What is expected
Lay out each line of the records below as a JSON list of strings, one string per line, skipping blank lines. Leave the pictures out of your answer.

Word and item position data:
---*---

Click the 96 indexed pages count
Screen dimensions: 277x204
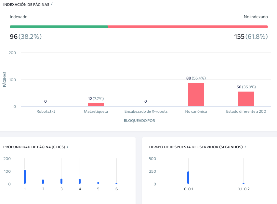tap(14, 36)
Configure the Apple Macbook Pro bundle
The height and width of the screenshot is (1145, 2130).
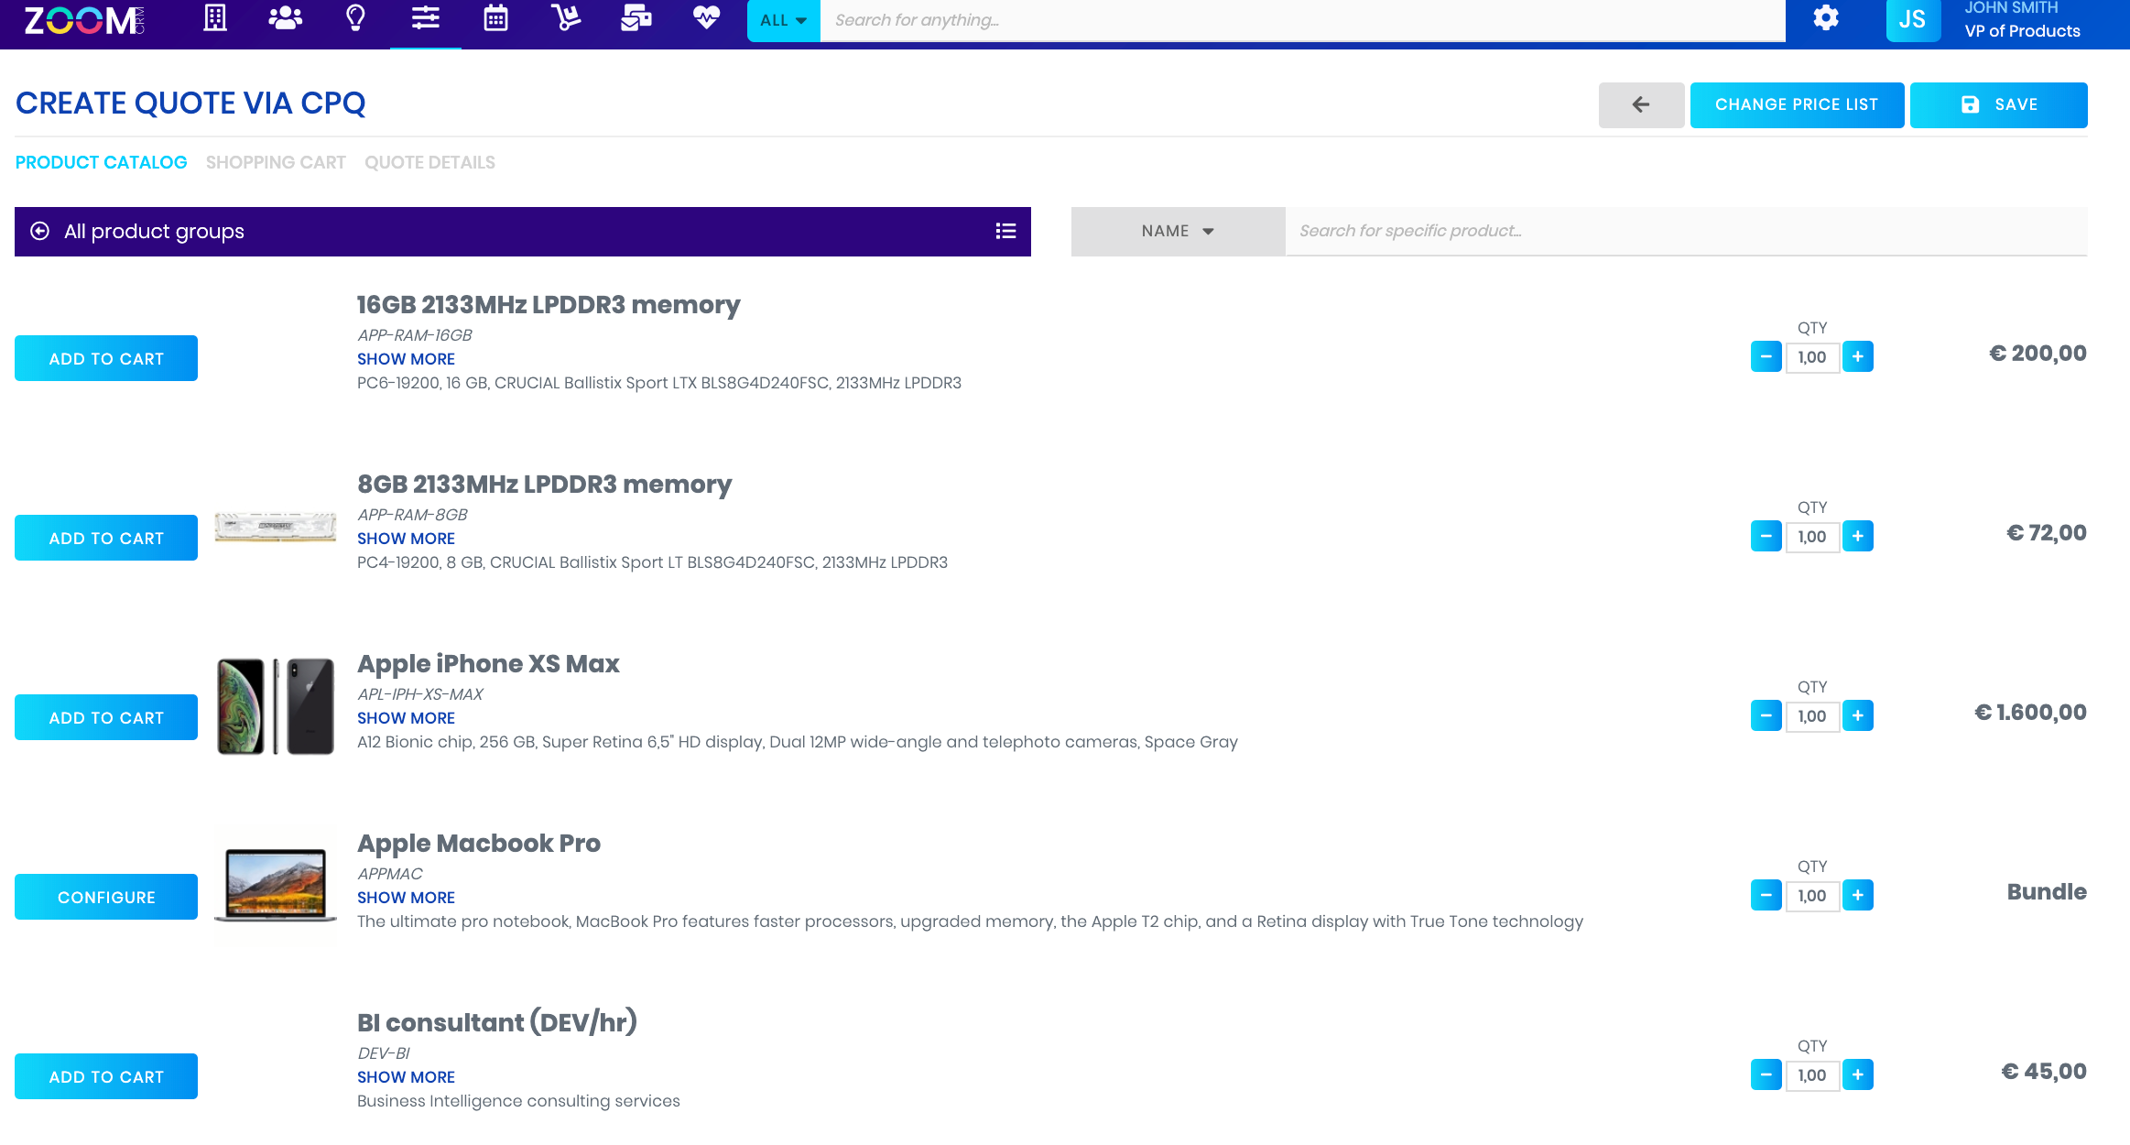[106, 897]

---*---

Exercise solution
[
  "Click the 96 indexed pages count",
  "Screen dimensions: 277x204",
  "tap(14, 36)",
  "Configure the Apple Macbook Pro bundle",
  "The height and width of the screenshot is (1145, 2130).",
  "[106, 897]"
]